"Ce qui était depuis le commencement, ce que nous avons entendu, ce que nous avons vu de nos yeux, ce que nous avons contemplé et que nos mains ont touché du Verbe de vie, nous vous l’annonçons, écrit saint Jean pour commencer sa première lettre. Oui, la vie s’est manifestée, nous l’avons vue, et nous rendons témoignage : nous vous annonçons la vie éternelle qui était auprès du Père et qui s’est manifestée à nous." (1Jn 1, 1-2)
Les mêmes mots ont été choisis par le concile Vatican II pour introduire la constitution dogmatique sur la Révélation Dei Verbum. Justement parce que l’apôtre exprime clairement ce qu’est cette "révélation" pour la foi chrétienne : Dieu, créateur de toute chose par amour, a décidé de manifester son dessein bienveillant à ses créatures. Aux hommes il est ainsi donné de connaître la source et la fin de l’existence. Et il a chargé ceux qui ont reçu de transmettre. Saint Jean tâche donc de transmettre en écrivant ses lettres.
Pas l'obéissance à un texte
Mais il ne faudrait pas se tromper. L’apôtre n’écrit pas pour que ses disciples suivent ses paroles à la lettre, il écrit pour qu’à travers la lettre la personne du Christ lui-même soit révélée. Parce que la foi chrétienne n’est pas une obéissance à des textes, mais l’acte confiant d’un homme ou d’une femme qui a rencontré Dieu. Voilà pourquoi l’Église parle de l’inspiration divine des auteurs bibliques comme des lecteurs, parce que la lettre n’a de sens que pour dévoiler l’amour trinitaire qui se donne à voir dans les récits vétéro et néotestamentaires. Celui qui écrit a fait l’expérience de Dieu, celui qui lit est appelé à faire de même.

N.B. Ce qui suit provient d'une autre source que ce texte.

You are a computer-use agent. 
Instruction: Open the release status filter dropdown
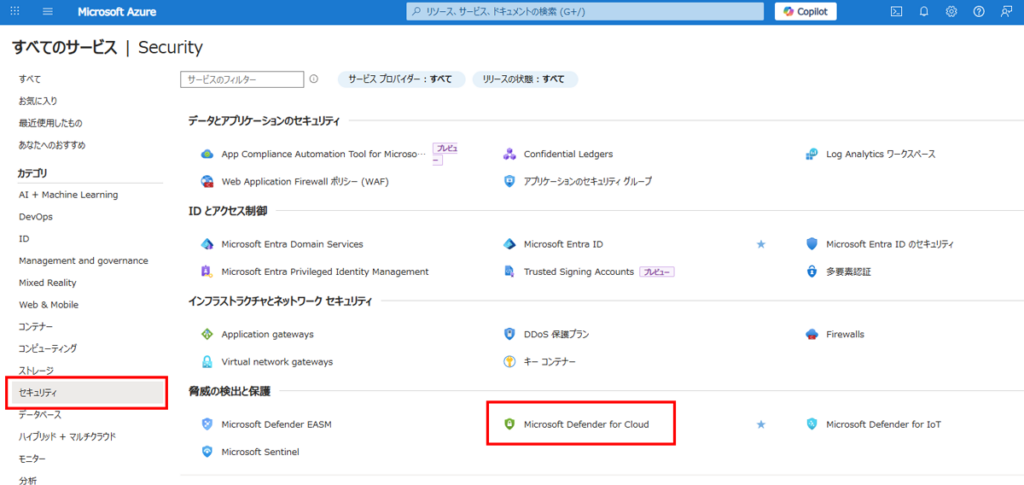(523, 79)
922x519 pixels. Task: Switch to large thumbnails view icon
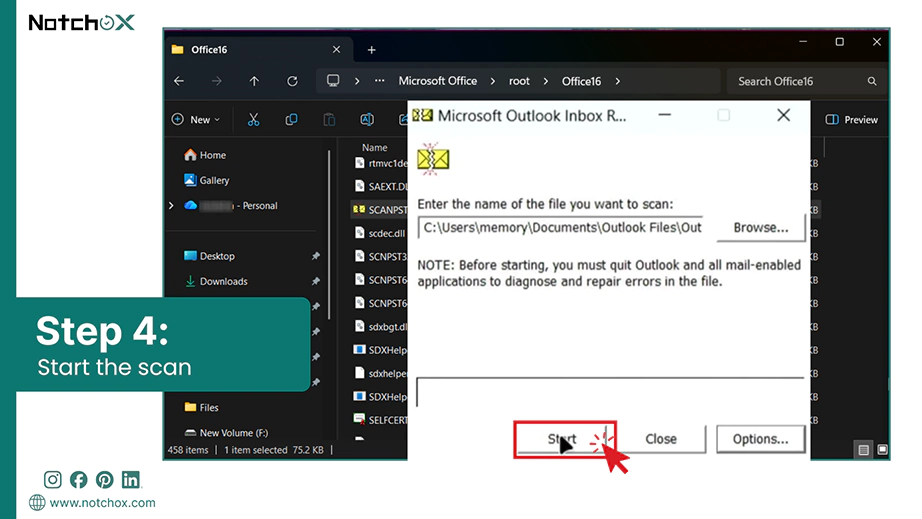(883, 450)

Si l’on entend régulièrement que la religion catholique est une "religion du livre" ou fait partie des "trois religions du livre", c’est donc par méconnaissance. Liturgiquement, d’ailleurs, cela se traduit par un geste tout simple. Ou plutôt l’absence d’un geste. Normalement, le diacre ou le prêtre qui proclame l’Évangile à la messe ne doit pas brandir le livre quand il dit "Acclamons la Parole de Dieu". Effectivement, ce que les fidèles acclament, ça n’est pas le contenant mais le contenu et l’action de l’Esprit saint dans les cœurs (brûlants comme ceux des pèlerins d’Emmaüs) à la lecture des textes du jour.
Les mots de Bernard de Clairvaux
Comme le dit la lettre aux Hébreux, la parole est "vivante" et "efficace". Elle est transmise dans l’Église, interprétée, étudiée. Ainsi la constitution Dei Verbum parle-t-elle d’une unique source de la Révélation : "La sainte Tradition et la Sainte Écriture sont donc reliées et communiquent étroitement entre elles. Car toutes deux, jaillissant de la même source divine, ne forment pour ainsi dire qu’un tout et tendent à une même fin". (§ 9)
En 2010, dans son exhortation post-synodale Verbum Domini, Benoît XVI exprime fortement le caractère vivant de la Parole de Dieu : "La Parole divine se révèle donc au cours de l’histoire du salut et elle parvient à sa plénitude dans le mystère de l’incarnation, de la mort et de la résurrection du Fils de Dieu. La Parole de Dieu est encore celle qui est prêchée par les apôtres, dans l’obéissance au commandement de Jésus ressuscité". (§7) Il explique alors que, pour cette raison, "dans l’Église, nous vénérons beaucoup les Saintes Écritures, bien que la foi chrétienne ne soit pas une ‘religion du Livre’".
Avant de reprendre les mots de saint Bernard de Clairvaux : "Le Christianisme est la ‘religion de la Parole de Dieu’, non d’‘une parole écrite et muette, mais du Verbe incarné et vivant’. L’Écriture doit donc être proclamée, écoutée, lue, accueillie et vécue comme la Parole de Dieu, dans le sillage de la Tradition apostolique dont elle est inséparable."